:: The input
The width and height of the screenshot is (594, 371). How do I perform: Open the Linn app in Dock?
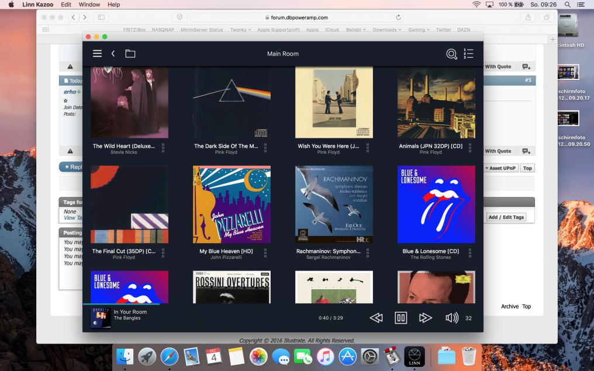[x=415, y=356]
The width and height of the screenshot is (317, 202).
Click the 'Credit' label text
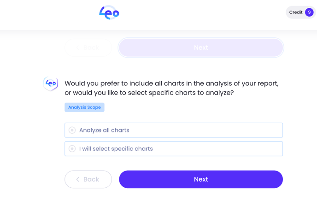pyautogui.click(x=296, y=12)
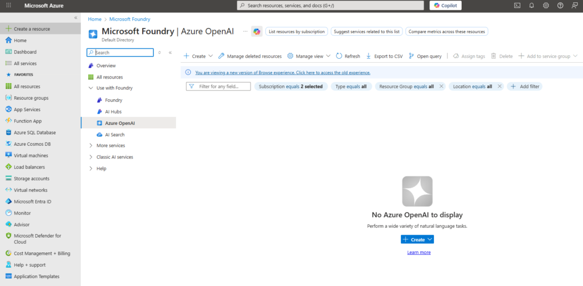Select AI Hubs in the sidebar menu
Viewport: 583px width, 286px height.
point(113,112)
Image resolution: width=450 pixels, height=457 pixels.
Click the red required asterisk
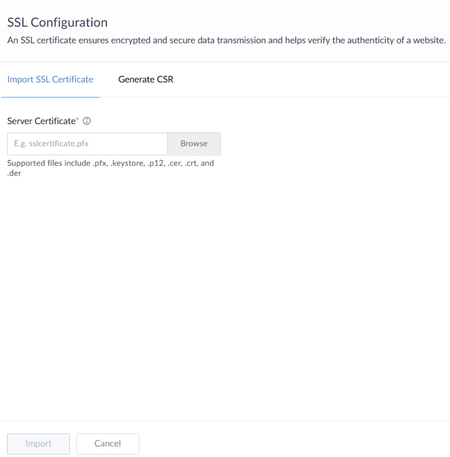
::::
Repeat the records above word for word, keeping no pictures in the copy.

(Result of this task):
The width and height of the screenshot is (594, 371). How do I perform: Open the Linn app in Dock?
[x=415, y=356]
The width and height of the screenshot is (317, 202).
Click the 'Credit' label text
pyautogui.click(x=296, y=12)
Select AI Hubs in the sidebar menu
Viewport: 583px width, 286px height.
point(113,112)
Image resolution: width=450 pixels, height=457 pixels.
Click the red required asterisk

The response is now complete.